In this retrospective comparison, the combination of docetaxel and trastuzumab was associated with higher response rate and longer overall survival compared with vinorelbine and trastuzumab, with no differences in time to progression. Obviously, because of retrospective nature of the study, several biases need to be taken into account when interpreting our findings. A major source of bias is the fact that the two populations were unbalanced with respect to factors that could have potentially affected clinical outcomes. For example, patients receiving docetaxel had more frequently features of aggressive disease (more patients with stage IV at first diagnosis of breast cancer, with visceral involvement and with ≥ 3 metastatic sites). By converse, patients in the vinorelbine group could be considered relatively chemoresistant because of a more frequent exposure to neo- or adjuvant chemotherapy, and to taxanes in particular. Although we performed multivariate analyses to correct the effect of treatment by these potential covariates, the real impact of these imbalances can not be estimated in this relatively small cohort of patients. Another possible source of bias in our study is the fact that no central revision of tumor response was performed and timing and modality of disease assessment might have been different according to the Institution and the treating physician. In this respect, the higher response rate in the docetaxel-trastuzumab treated group must be considered with caution.
The other relevant finding of our study was the overall survival advantage in the docetaxel group. The endpoint of mortality, which in our database is accurately collected and constantly updated, is much less subject to measurement bias than tumor response and time to progression. We might be conservative and consider also this finding as a possible result of the non-randomized nature of our study.
In spite of that, we believe that this difference in overall survival is worth additional analysis. Studying second-line options and outcomes, we found that time to progression during salvage chemotherapy was significantly longer in patients receiving docetaxel. This possibly implies higher sensitivity to subsequent chemotherapy in these patients, which could be the reason for the improvement in survival. In our opinion, this hypothesis could be true for two reasons, which are not mutually exclusive. The first is that, as already discussed, patients treated with vinorelbine had been more frequently exposed to adjuvant chemotherapy and to taxanes in particular. This exposure may have resulted in increased chemoresistance. The second reason is slightly more speculative. The two regimens that were compared differed in the duration of chemotherapy. All the patients in the docetaxel group received this drug on a 3-weekly basis and for 6-8 cycles, beyond which single agent trastuzumab was administered to non-progressing patients. Conversely weekly vinorelbine was administered with trastuzumab until tumor progression, resulting in longer duration of the combined treatment. If this could have delayed tumor progression, it is also possible that prolonged exposure to vinorelbine could have determined the development of a multidrug resistant phenotype, which limited the efficacy of subsequent salvage therapy.

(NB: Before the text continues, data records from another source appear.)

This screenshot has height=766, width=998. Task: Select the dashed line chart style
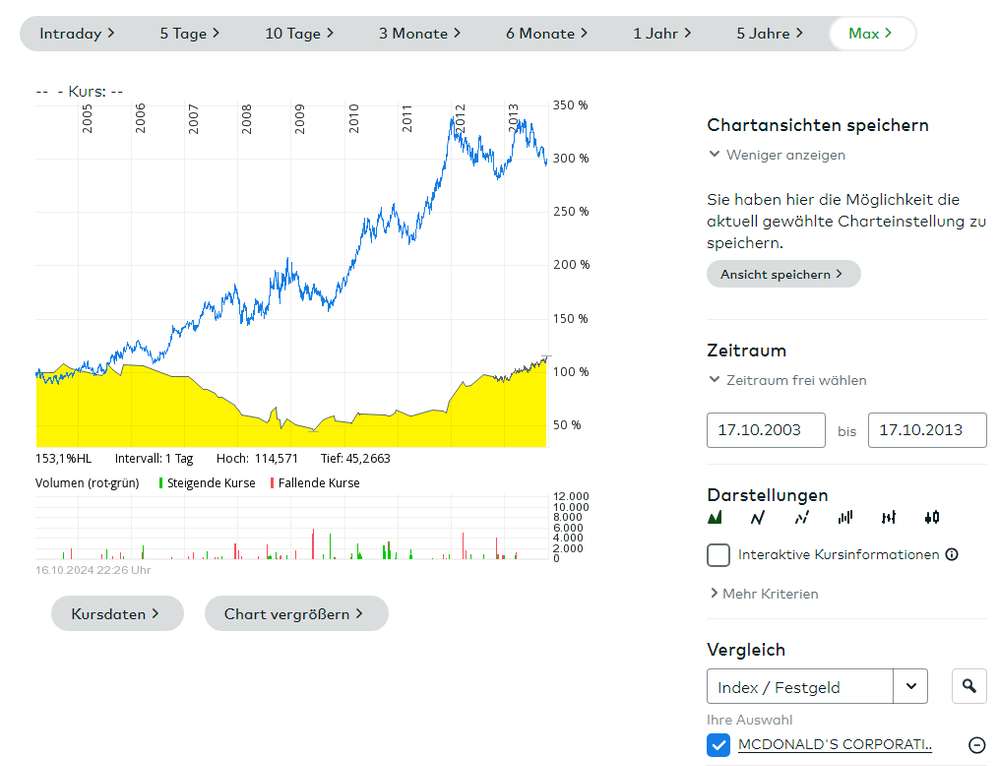coord(801,518)
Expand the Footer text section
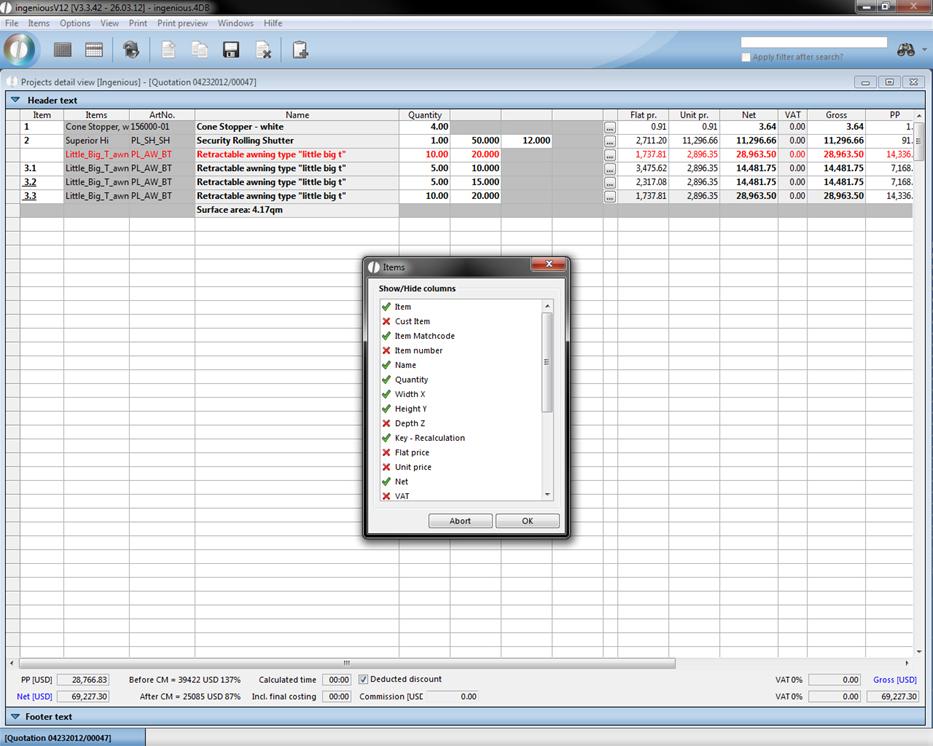Screen dimensions: 933x746 click(x=15, y=717)
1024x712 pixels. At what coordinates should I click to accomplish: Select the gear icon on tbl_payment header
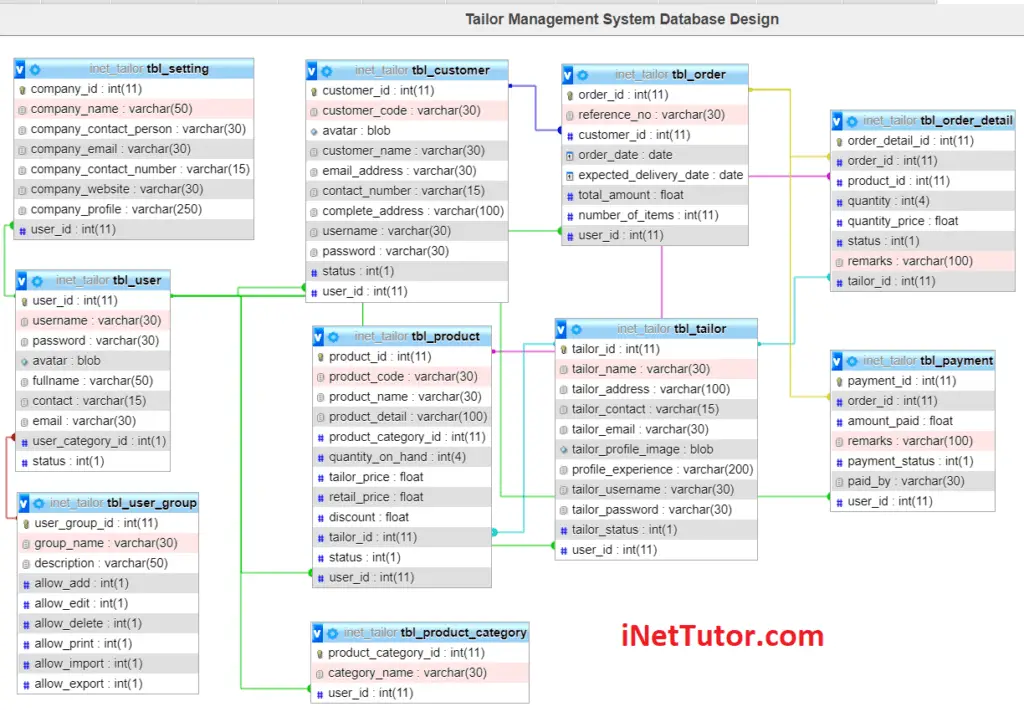[x=853, y=361]
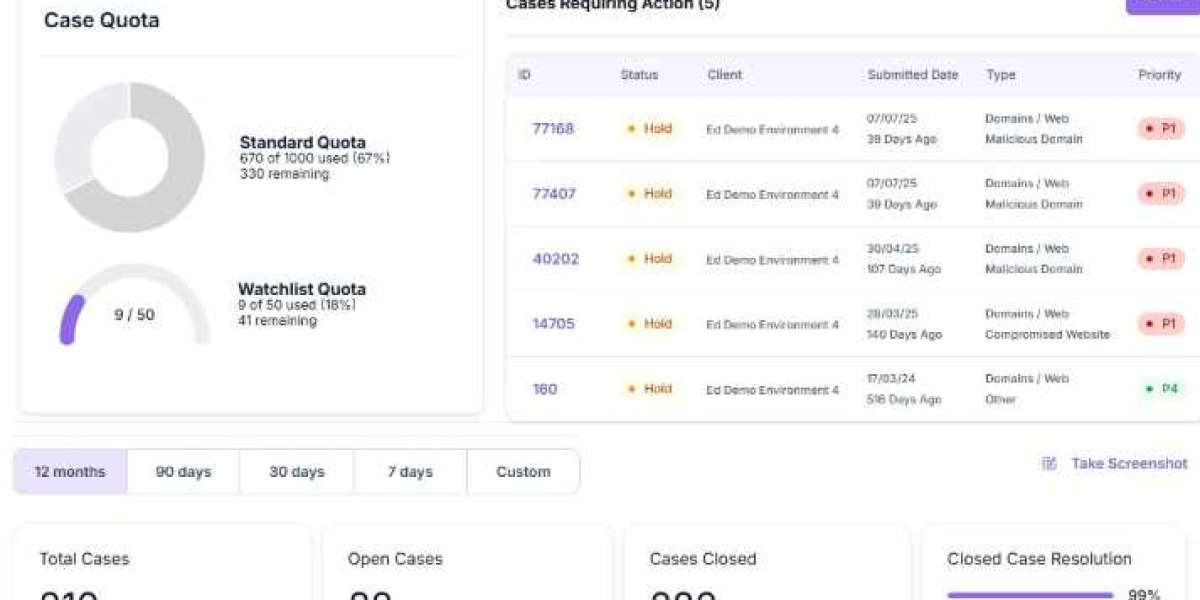The height and width of the screenshot is (600, 1200).
Task: Open case 160 link
Action: point(544,389)
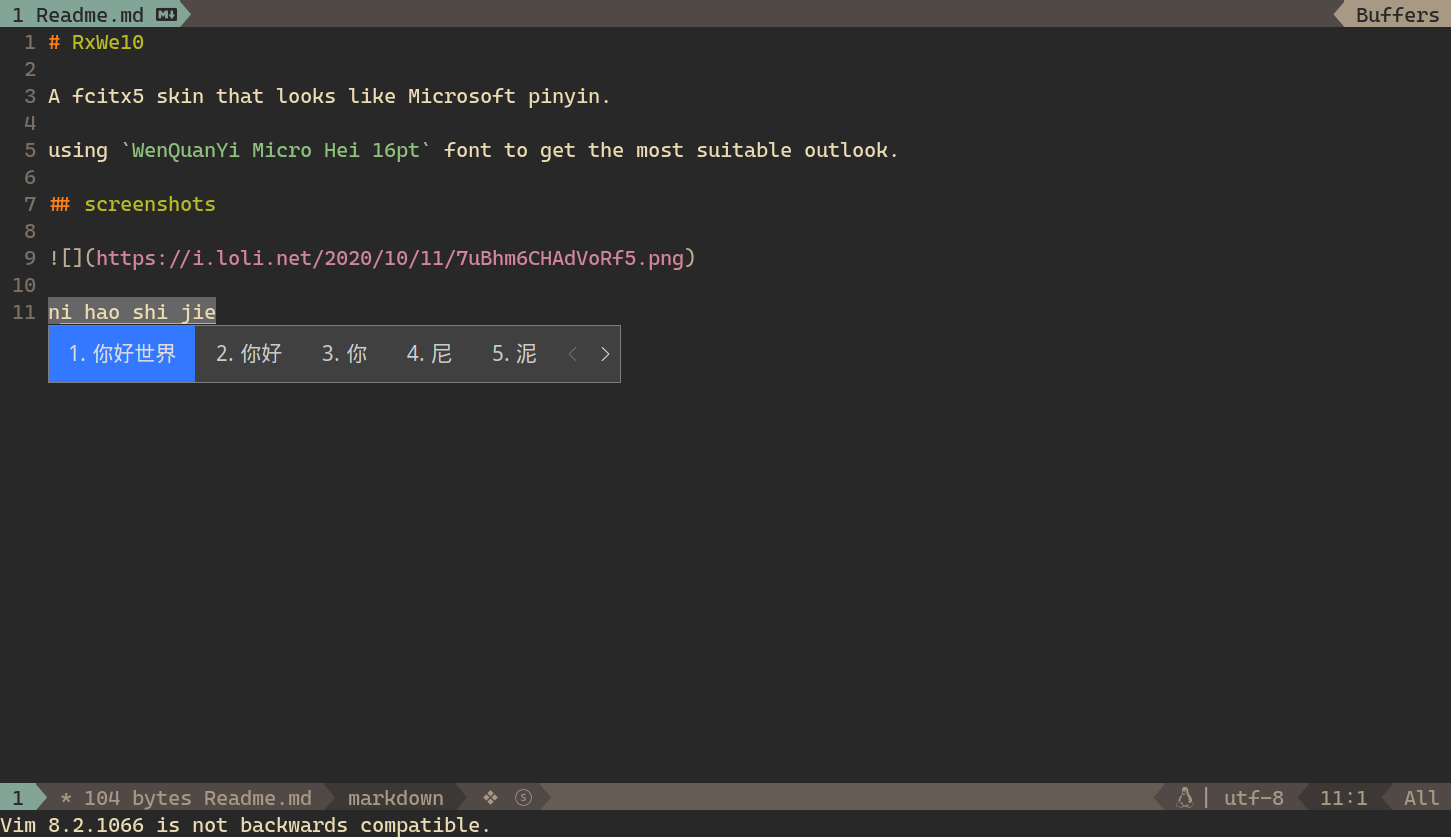Open the i.loli.net image URL

390,258
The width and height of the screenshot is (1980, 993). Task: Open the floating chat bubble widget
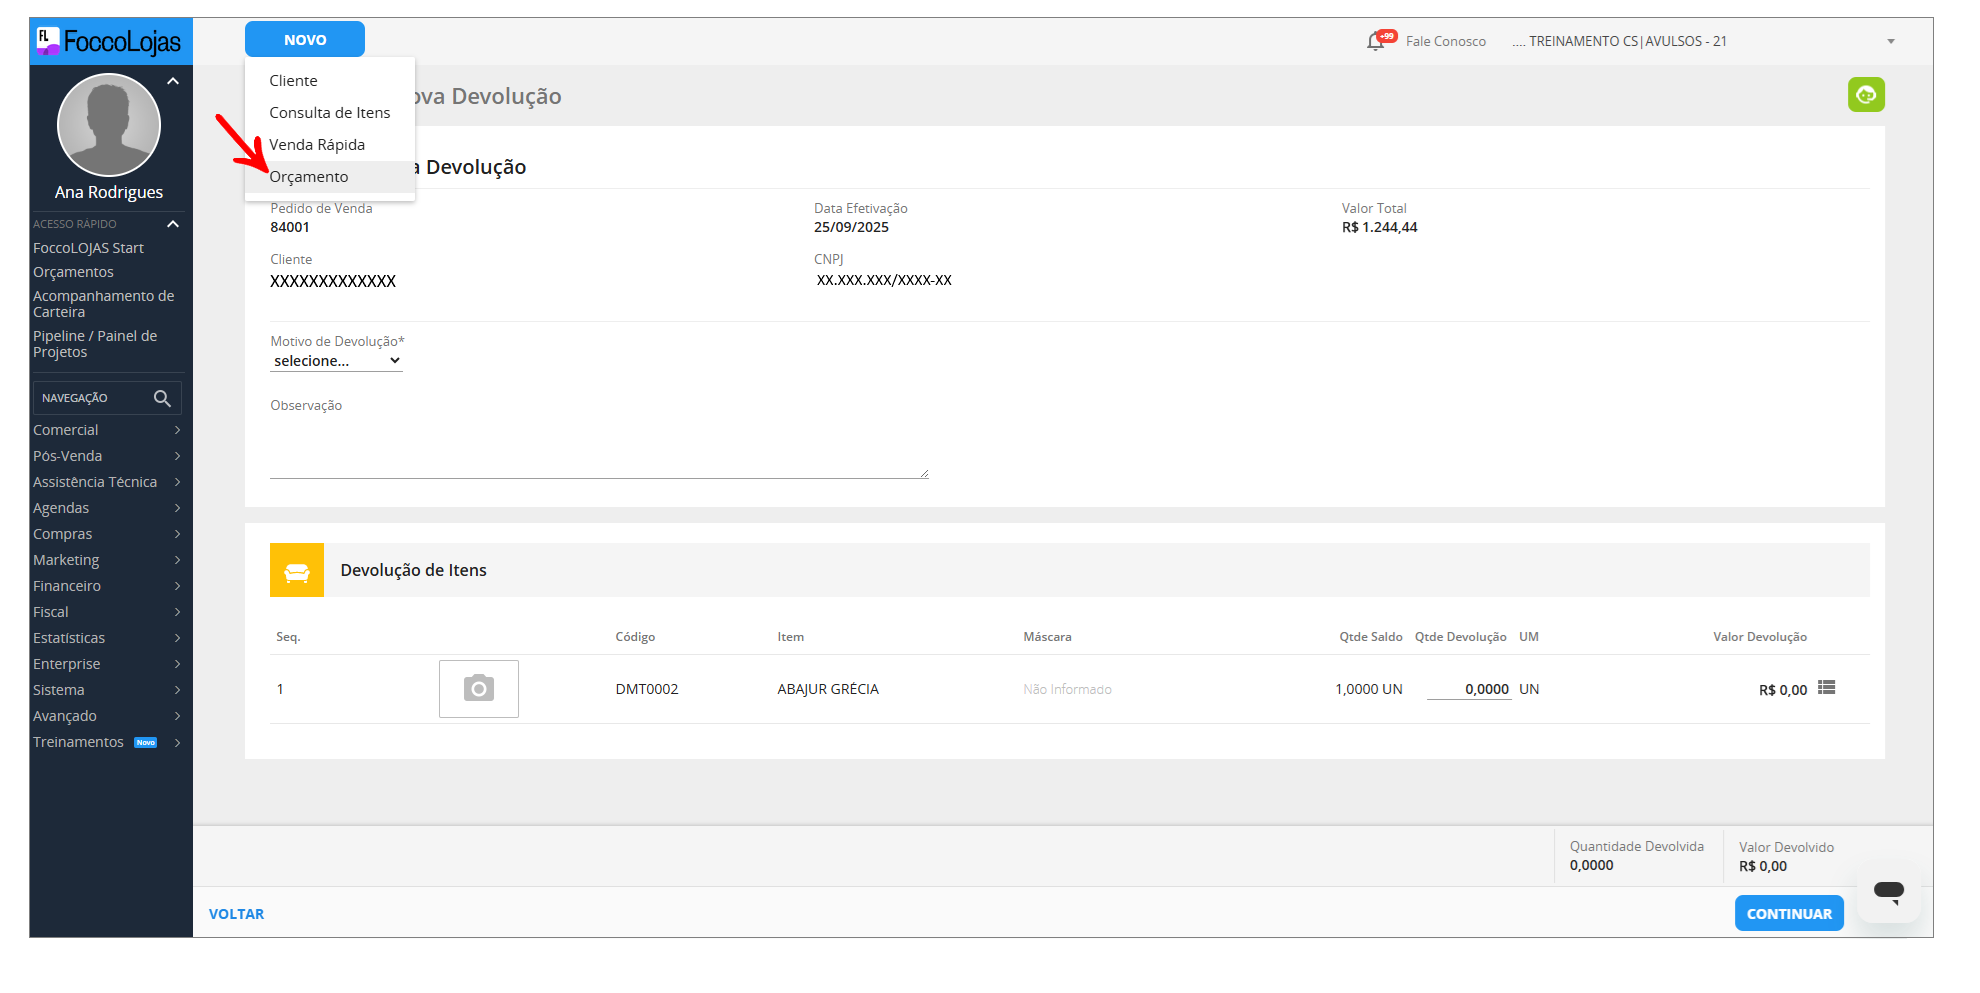[x=1888, y=891]
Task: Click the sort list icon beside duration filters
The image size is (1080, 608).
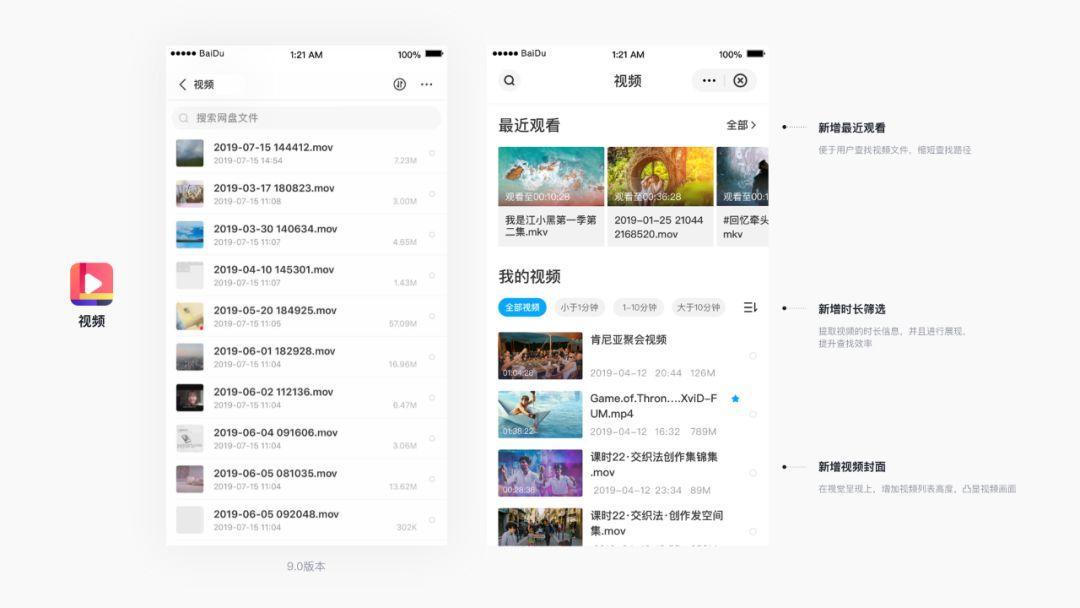Action: point(749,308)
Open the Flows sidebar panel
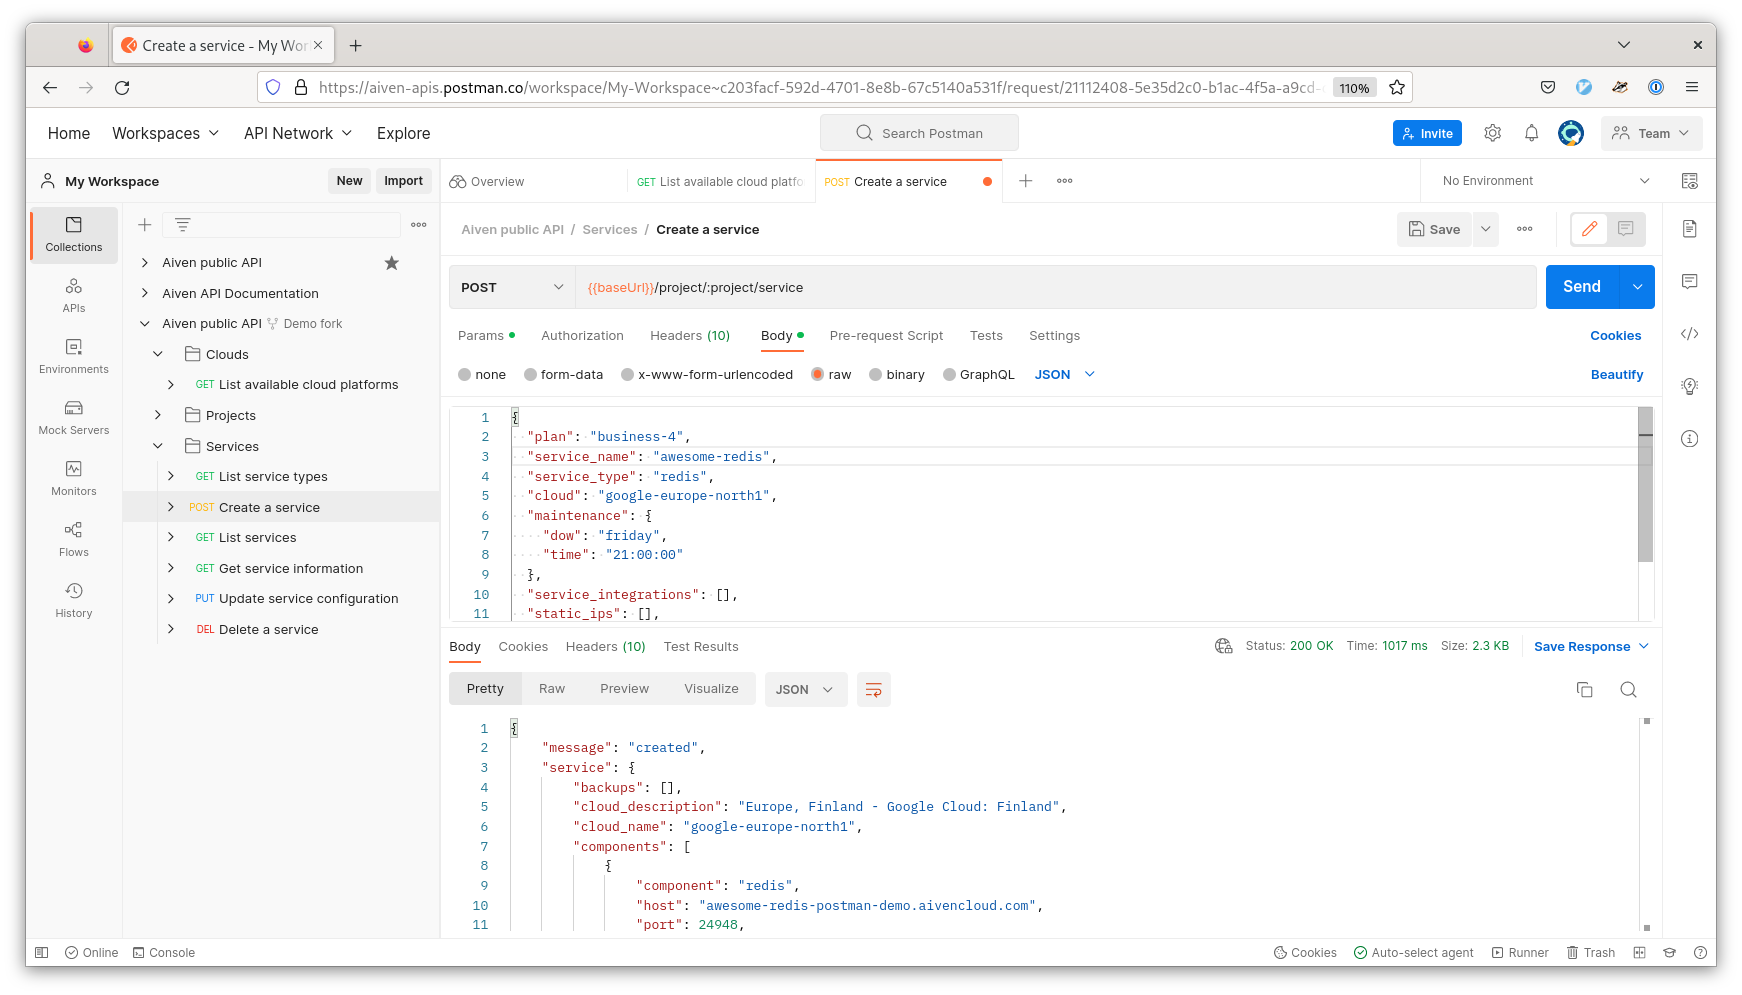 click(73, 539)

Recently published guidelines indicate both docetaxel and vinorelbine among the preferred first-line agents with trastuzumab despite the absence of randomized comparisons among different combinations. If, on one hand, this implies an assumption of equal efficacy, on the other hand it points at toxicity and convenience as factors to guide therapeutic choices. Unfortunately, we were not able to collect accurate safety data in our study. However, differences between docetaxel and vinorelbine in combination with trastuzumab can be derived from the medical literature and from our previous published experience[2, 10, 18, 19]. Docetaxel is more frequently associated with grade 3 and 4 neutropenia, febrile neutropenia, thrombocytopenia (all grades), alopecia, fluid retention, nail changes and peripheral neuropathy. By converse, vinorelbine, is more frequently associated with constipation and gastrointestinal disorders. Overall, the docetaxel-trastuzumab regimen is, in fact, more toxic than vinorelbine-trastuzumab. Therefore, it is reasonable to prefer vinorelbine and trastuzumab, as many oncologists do, if the assumption of equal efficacy is true. However, we believe that our results, together with those of a randomized study in the adjuvant setting,  seem to challenge this assumption.
In high-risk, operable breast cancer patients, docetaxel followed by FEC (5-fluorouracil, epirubicin and cyclophosphamide) outperformed vinorelbine followed by FEC, with a 42% proportional reduction in the hazard of recurrence or death (p = 0.005) . The same study also randomized patients with HER2-positive disease to 9 weeks of trastuzumab given concomitantly with docetaxel or vinorelbine. A recent update of this study confirmed that the addition of trastuzumab to docetaxel, but not to vinorelbine, yielded a significant benefit in terms of time to distant relapse.
Based on our findings of an increased overall survival in patients receiving docetaxel-trastuzumab, we believe that the issue of optimal companion cytotoxic agent for trastuzumab in first-line regimens for HER2-positive metastatic breast cancer is worthy of further investigation in adequately designed prospective trials.